The review into the payment irregularities discovered about 5 per cent of salaried team members at the company’s supermarket and liquor division had been underpaid.
Those covered by the enterprise agreement, however, were not ripped off by the giant retailer, which accounts for about 90 per cent of its workforce.
In October, Woolworths revealed its own payments scandal involving nearly 6000 salaried team members over nine years, amounting to $300 million.
It also comes after a dismal stretch of widespread wage theft cases across a number of retail networks and hospitality businesses.
These include Neil Perry’s Rockpool Dining Group, which owes staff at least $10 million, and fellow celebrity chef George Calombaris, who repaid workers $7.8 million
The revelation comes as the company reported retail earnings of $725 million, confirming its earlier predictions a strong Christmas period underpinned a vastly improved second-quarter performance.
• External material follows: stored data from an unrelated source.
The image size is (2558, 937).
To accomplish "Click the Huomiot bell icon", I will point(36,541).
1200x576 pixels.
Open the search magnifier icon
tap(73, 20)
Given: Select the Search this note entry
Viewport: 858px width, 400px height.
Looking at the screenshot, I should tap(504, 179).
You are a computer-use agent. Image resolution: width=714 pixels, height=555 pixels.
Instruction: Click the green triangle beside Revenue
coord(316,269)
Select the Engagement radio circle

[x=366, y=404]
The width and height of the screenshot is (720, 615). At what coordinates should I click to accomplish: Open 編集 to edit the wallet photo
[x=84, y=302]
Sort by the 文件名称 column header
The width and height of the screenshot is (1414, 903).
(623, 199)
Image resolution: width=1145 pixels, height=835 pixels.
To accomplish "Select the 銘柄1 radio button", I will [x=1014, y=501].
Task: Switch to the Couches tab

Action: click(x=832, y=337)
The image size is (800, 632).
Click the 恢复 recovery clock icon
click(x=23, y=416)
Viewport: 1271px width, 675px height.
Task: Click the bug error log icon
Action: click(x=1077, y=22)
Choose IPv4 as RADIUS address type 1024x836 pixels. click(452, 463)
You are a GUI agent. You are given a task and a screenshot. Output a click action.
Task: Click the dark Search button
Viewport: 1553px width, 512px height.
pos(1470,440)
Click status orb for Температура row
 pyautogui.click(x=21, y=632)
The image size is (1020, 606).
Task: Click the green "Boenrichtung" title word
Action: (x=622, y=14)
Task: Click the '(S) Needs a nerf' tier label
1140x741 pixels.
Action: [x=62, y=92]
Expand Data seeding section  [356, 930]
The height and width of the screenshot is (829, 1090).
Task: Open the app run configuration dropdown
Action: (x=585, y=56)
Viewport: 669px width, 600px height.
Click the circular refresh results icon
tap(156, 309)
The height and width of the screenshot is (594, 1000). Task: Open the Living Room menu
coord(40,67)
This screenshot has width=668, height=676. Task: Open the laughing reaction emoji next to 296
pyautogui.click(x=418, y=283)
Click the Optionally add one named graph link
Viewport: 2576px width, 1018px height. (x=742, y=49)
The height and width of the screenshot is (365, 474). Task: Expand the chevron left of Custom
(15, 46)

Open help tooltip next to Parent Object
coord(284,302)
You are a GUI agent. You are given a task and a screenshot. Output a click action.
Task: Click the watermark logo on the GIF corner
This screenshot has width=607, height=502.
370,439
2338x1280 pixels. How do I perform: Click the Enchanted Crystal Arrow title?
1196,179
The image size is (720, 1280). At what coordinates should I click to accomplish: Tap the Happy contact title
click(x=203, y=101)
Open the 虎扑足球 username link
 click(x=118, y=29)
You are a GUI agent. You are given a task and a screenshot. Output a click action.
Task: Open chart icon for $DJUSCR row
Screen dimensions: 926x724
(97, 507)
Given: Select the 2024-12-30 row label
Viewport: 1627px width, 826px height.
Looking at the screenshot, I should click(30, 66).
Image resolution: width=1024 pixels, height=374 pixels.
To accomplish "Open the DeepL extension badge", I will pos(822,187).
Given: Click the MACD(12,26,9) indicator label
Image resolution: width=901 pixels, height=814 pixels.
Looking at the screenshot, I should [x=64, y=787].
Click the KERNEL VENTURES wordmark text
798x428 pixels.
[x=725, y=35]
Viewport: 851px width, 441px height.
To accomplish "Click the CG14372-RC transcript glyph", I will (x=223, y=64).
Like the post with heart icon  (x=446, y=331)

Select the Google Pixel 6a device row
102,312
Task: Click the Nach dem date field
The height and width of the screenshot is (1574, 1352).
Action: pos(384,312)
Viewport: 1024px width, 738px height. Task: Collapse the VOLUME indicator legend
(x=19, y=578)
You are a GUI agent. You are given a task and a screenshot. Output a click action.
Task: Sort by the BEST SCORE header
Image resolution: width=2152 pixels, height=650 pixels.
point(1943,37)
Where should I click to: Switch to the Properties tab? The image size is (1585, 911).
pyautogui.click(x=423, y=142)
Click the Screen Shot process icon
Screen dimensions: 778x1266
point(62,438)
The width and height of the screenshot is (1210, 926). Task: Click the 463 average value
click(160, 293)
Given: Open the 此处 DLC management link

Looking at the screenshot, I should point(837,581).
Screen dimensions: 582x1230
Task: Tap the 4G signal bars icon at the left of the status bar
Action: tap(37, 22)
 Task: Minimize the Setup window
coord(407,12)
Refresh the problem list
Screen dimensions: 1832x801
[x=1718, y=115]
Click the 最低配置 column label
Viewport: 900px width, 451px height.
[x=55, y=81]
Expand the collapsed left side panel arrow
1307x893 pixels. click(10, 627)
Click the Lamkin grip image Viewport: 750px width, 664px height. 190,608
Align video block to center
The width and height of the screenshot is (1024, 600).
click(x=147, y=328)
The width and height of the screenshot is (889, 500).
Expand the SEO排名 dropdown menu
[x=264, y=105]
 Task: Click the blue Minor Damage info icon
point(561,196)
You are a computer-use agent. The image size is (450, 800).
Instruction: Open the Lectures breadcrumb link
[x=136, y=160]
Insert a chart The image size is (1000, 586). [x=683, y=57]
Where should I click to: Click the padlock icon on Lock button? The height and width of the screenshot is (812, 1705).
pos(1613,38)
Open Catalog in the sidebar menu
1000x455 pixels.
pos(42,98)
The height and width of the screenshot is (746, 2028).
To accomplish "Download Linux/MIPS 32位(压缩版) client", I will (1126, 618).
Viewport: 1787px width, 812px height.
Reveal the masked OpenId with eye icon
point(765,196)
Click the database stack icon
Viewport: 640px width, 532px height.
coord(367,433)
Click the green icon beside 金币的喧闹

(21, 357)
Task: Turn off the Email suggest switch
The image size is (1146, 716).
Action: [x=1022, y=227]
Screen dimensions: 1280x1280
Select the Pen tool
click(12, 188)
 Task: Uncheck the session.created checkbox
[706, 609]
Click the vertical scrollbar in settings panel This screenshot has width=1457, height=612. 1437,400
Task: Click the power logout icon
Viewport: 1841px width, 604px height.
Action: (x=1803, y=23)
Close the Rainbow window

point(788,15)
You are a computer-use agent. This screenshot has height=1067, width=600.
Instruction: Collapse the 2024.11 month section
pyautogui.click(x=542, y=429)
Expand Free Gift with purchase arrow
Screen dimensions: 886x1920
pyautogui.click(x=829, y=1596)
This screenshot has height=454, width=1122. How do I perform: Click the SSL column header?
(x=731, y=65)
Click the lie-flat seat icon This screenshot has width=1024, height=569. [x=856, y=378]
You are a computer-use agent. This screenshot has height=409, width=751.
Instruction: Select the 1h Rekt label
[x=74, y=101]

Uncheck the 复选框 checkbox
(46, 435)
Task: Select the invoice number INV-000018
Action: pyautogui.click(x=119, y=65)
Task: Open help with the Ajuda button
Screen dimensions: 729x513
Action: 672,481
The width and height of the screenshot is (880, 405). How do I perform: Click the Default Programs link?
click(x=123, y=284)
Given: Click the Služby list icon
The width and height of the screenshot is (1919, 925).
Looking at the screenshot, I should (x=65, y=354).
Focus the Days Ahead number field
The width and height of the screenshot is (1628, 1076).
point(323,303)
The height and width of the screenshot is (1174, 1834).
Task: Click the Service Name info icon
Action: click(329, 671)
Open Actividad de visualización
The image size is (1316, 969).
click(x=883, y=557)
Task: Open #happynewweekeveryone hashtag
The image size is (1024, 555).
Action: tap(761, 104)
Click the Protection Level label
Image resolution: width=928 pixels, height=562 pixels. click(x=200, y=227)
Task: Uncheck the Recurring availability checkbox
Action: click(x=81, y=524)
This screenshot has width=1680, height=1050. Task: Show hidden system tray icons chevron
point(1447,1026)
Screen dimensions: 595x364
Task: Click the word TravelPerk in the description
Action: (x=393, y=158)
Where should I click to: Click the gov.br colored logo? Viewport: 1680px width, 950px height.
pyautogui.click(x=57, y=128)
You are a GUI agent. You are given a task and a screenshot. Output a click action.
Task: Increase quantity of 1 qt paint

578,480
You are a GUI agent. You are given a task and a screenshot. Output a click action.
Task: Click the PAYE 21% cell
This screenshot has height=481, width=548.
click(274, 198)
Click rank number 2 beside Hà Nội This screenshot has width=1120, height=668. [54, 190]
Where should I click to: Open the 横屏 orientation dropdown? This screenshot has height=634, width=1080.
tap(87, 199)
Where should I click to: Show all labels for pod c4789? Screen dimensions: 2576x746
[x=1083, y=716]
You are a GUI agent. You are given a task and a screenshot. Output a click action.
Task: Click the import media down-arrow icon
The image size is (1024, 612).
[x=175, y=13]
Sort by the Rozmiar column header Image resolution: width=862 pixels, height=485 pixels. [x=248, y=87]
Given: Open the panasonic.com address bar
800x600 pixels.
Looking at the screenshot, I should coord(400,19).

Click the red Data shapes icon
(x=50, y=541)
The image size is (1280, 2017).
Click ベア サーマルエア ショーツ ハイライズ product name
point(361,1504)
Sales growth in its key local supermarket division rose to 3.6 per cent, lifting second-half comparative sales growth to 2.0 per cent after a dismal first quarter.
Coles surprised the market earlier this month when it flagged earnings guidance of between $710 million and $730 million for the six months to January 5, easily beating the $660 million to $690 million that had been expected.
The company’s liquor division remains under pressure, however, as a result of range reviews and discounting activity.
Mr Cain said the summer’s bushfires have also had an impact on liquor volumes and a review of operations and an update would be provided at the full-year results announcement.
Coles’ 0.4 per cent jump in first-half retail earnings does not account for a number of non-repeating items, including new lease provisions, fuel sales agreements and the cycling out of discontinued operations such as Kmart, Target and Officeworks following the 2018 demerger from Wesfarmers. As such, net profit for the period was down 33.7 per cent to $498 million on a statutory basis.